Thrombin activity reflected by increased plasma concentrations in vivo of fibrinopeptide A (FPA) increases when streptokinase (SK) is administered to patients with acute myocardial infarction. Although procoagulant effects have been found in vitro, the use of anticoagulated plasma limits the extent to which the phenomena observed can be viewed to implicate procoagulant effects in vivo. Accordingly, we characterized the procoagulant effects of SK and tissue plasminogen activator (t-PA) in nonanticoagulated whole blood. Blood was collected from normal volunteers by venipuncture (No. 19 gauge steel needle) directly into polypropylene tubes containing either t-PA, SK, SK and heparin, t-PA and heparin, or saline. The concentration of FPA after 10 min of incubation with saline was 150 ± 46 nM (n=14)(SE). In contrast, in blood incubated with SK FPA was consistently and markedly increased after 10 min: 2318 ± 416 nM (100 IU/ml SK) and 10,889 ± 1156 nM (1000 IU/ml SK) (p< 0.001 compared with control). Less marked elevations of FPA occurred after 10 min in blood incubated with t-PA (3171 ± 604 nM with 2500 ng/ml t-PA, p< 0.01 compared with 1000 IU/ml SK).
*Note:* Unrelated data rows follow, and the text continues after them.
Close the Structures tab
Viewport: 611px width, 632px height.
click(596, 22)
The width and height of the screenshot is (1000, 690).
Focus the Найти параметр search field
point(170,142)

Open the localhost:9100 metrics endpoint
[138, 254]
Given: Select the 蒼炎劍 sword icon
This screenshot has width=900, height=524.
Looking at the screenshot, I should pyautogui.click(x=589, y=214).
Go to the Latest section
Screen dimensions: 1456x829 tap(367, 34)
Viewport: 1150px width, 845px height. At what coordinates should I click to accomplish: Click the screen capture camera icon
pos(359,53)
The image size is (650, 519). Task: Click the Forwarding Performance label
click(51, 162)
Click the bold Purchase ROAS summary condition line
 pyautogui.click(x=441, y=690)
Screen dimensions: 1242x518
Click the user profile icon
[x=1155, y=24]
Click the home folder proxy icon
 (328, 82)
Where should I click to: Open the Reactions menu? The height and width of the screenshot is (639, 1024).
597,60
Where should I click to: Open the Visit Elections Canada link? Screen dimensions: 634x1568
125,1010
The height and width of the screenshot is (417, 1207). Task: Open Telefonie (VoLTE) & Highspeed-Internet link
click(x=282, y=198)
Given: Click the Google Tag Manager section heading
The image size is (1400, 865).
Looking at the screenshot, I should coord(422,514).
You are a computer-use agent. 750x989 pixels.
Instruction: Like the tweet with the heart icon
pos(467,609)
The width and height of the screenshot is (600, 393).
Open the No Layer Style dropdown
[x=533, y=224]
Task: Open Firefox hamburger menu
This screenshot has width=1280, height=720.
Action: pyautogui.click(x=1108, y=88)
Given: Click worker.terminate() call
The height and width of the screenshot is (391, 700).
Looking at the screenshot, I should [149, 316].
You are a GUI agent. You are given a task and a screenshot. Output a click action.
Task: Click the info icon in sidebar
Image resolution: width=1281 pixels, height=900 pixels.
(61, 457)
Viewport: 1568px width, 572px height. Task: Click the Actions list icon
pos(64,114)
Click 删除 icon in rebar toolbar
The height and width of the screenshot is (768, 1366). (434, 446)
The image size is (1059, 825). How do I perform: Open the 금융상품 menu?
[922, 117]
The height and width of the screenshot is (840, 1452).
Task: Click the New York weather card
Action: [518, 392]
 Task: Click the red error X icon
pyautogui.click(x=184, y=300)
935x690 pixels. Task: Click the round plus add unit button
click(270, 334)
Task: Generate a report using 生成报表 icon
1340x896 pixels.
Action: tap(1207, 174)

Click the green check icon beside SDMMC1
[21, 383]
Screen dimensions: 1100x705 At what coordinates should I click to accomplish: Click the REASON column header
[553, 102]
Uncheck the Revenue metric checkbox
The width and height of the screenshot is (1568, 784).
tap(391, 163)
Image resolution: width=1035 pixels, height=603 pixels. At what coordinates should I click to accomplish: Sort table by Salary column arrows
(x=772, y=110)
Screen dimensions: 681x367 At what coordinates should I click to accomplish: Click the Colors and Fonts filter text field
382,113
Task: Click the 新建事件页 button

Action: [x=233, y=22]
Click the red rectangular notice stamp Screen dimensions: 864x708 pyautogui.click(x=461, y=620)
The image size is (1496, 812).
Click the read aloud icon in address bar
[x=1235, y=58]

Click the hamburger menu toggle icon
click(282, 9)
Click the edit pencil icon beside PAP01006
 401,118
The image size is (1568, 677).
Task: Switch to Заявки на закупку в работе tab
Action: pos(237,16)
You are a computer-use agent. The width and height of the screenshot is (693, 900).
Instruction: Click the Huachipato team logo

Increases in FPA were < 100 nM in blood incubated with activators and heparin. The extent to which plasminogen was activated, as measured by the release of the Bβ1–42 fibrinopeptide, was related to the magnitude of elevation of FPA. Procoagulant activity induced by extensive plasminogen activation may contribute to undesirable effects in vivo, such as a propensity to recurrent thrombosis or delayed fibrinolysis.